Axial is developing a small-molecule drug to prevent these intestinal compounds from being absorbed in the bloodstream and received promising results in a phase 1b/2a trial published in February. But, parallel research from Mazmanian’s CalTech lab has shown in mice that certain bacteria may also repair the gut — and that’s what the partnership with Seed seeks to investigate.
“The hypothesis is that what this drug did that we took into a human trial, the bacteria should do something similar. But the bacteria itself has never been tested in humans,” Mazmanian says. “The partnership with Seed will unlock the potential of using this bacteria as a therapeutic and maybe more immediately in the next couple of years as a probiotic that can be sold commercially.”
Under the partnership, Seed will co-license the research from Mazmanian’s CalTech lab and will be responsible for all development, manufacturing, marketing and distribution of the microbe drug. Both Mazmanian and Dhir estimate they could see results from the trial in as little as two years.
“We have our lead candidates, and we already have quite a bit of process development for their scale-up which is very important. So the next couple steps are very loosely things like yield optimization, scale, scale-up process development, regulatory filings and establishing the protocol and the endpoints to assess this target population,” Dhir says.
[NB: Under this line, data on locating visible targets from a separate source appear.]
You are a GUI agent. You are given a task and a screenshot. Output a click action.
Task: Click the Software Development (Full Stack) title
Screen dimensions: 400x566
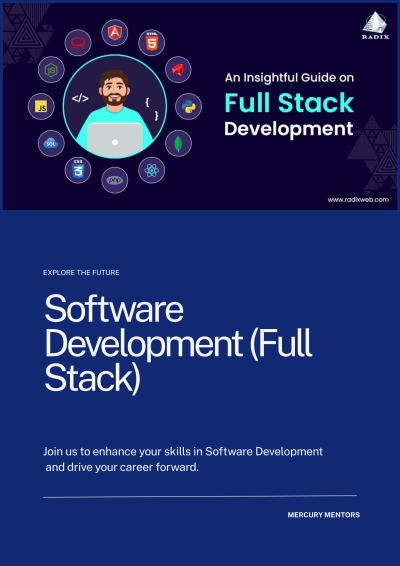(x=178, y=344)
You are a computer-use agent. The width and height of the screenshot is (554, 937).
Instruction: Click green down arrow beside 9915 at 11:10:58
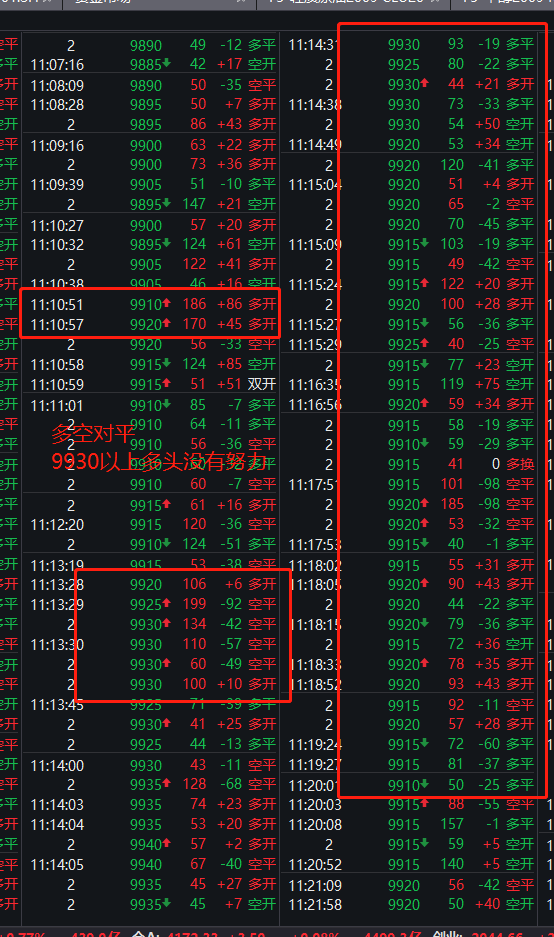point(167,363)
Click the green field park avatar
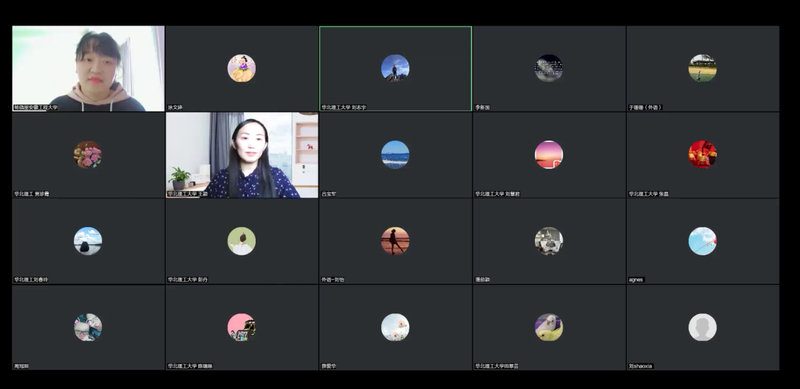The height and width of the screenshot is (389, 800). click(702, 68)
If successful, Mazmanian believes the development program could also further entice larger pharmaceutical companies to invest in the microbiome space.
“Pharma is not going to do anything unless they see the evidence and the market potential, and the evidence is going to come from clinical trials,” he says. “That's going to convince them coupled with the fact that it can profit from this. It's the reality of the world of the industry.”